Since the public largely missed it, let's look at a recent power play here below by Bush, to usurp powers, which did not make network news. The claim of "war powers" is a direct threat to constitutional government, and for the expansion of Executive Branch powers--without any checks or balances. What emergency? Do Americans act like there is an emergency, watching ball games and American idol? THIS IS A LIE TO EXPAND POWER, AND AN OLD TRICK EVER SINCE WILSON AND ROOSEVELT--BOTH WAR DEMOCRATS. The "terrorist threat" is a fiction, overblown to invoke fear and justify war to "reorder the middle east" and to clamp down on "free Americans"--i.e. surveillance, REAL ID, Homeland Security, PATRIOT ACT, et al.

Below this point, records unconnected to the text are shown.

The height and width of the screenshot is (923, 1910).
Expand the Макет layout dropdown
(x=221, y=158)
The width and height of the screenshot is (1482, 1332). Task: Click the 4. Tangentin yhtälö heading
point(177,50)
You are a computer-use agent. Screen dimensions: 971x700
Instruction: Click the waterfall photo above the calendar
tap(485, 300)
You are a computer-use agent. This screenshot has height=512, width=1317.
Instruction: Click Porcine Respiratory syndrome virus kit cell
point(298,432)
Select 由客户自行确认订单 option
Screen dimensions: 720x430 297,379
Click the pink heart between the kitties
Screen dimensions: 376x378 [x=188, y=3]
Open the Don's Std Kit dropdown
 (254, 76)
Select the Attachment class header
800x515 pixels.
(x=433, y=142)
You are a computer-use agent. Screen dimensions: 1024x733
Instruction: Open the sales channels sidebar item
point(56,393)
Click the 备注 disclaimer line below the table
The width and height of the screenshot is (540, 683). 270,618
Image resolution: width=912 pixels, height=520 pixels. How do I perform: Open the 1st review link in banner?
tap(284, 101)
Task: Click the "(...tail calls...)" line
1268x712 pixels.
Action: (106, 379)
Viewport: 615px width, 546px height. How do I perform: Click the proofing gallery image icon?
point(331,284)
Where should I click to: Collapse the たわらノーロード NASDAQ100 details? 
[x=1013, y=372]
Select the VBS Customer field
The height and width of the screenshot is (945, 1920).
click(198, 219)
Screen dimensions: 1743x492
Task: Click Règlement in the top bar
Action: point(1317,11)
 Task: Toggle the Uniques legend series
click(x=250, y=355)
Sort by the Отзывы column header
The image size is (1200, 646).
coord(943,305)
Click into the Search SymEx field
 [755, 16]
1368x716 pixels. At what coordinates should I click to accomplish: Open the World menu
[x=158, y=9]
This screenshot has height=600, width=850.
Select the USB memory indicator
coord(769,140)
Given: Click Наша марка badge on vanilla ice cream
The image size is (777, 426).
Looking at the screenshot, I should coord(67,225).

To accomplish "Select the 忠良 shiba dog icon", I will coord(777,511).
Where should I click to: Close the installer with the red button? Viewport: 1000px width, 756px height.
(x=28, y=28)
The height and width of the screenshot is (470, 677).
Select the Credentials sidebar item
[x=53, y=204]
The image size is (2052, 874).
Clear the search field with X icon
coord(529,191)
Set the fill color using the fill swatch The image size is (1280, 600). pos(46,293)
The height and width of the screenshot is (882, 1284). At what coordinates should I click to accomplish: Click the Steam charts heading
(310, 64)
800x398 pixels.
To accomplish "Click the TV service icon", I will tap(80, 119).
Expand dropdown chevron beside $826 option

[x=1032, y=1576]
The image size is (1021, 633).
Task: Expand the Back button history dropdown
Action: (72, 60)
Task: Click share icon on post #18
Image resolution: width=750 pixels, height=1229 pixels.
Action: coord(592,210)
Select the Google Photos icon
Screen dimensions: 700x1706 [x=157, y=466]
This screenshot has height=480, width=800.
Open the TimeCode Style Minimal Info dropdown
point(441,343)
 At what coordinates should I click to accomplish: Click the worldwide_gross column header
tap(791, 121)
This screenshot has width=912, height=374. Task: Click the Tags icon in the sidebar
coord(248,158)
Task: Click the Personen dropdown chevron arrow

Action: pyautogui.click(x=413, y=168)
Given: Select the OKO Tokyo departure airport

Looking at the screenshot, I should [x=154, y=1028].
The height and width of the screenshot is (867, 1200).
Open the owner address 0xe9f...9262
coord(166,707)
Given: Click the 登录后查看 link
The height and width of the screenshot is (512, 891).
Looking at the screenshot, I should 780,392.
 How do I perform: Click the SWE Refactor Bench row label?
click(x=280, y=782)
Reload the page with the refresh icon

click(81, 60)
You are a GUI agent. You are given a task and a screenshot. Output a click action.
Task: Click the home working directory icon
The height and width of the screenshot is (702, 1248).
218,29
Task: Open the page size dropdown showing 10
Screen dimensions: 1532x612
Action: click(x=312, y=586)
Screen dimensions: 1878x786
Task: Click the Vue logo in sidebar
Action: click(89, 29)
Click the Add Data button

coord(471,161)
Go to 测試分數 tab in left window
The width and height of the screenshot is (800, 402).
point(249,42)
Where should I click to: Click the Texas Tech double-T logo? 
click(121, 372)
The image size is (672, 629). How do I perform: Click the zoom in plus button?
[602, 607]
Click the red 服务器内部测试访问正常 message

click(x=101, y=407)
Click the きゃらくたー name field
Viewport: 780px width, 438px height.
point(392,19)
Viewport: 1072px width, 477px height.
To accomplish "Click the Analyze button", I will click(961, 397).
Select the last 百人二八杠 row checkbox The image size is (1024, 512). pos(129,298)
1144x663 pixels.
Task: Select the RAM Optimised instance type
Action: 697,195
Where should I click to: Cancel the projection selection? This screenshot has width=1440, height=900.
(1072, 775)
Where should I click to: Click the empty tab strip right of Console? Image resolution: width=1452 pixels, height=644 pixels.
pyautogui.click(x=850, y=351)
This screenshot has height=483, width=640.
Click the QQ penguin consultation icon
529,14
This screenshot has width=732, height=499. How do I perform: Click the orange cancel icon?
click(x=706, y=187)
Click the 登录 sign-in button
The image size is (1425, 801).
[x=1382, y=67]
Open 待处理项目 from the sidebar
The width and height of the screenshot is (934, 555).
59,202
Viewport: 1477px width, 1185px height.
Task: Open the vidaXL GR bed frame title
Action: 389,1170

Bush Extends 2001 National Emergency Declaration For One Year --Continuation of the National Emergency with Respect to Certain Terrorist Attacks (whitehouse.gov)

12 Sep 2007

Consistent with section 202(d) of the National Emergencies Act (50 U.S.C. 1622(d)), I am continuing for 1 year the national emergency I declared on September 14, 2001, in Proclamation 7463, with respect to the terrorist attacks at the World Trade Center, New York, New York, the Pentagon, and aboard United Airlines flight 93, and the continuing and immediate threat of further attacks on the United States. Because the terrorist threat continues, the national emergency declared on September 14, 2001, last extended on September 5, 2006, and the powers and authorities adopted to deal with that emergency, must continue in effect beyond September 14, 2007. Therefore, I am continuing in effect for an additional year the national emergency I declared on September 14, 2001, with respect to the terrorist threat.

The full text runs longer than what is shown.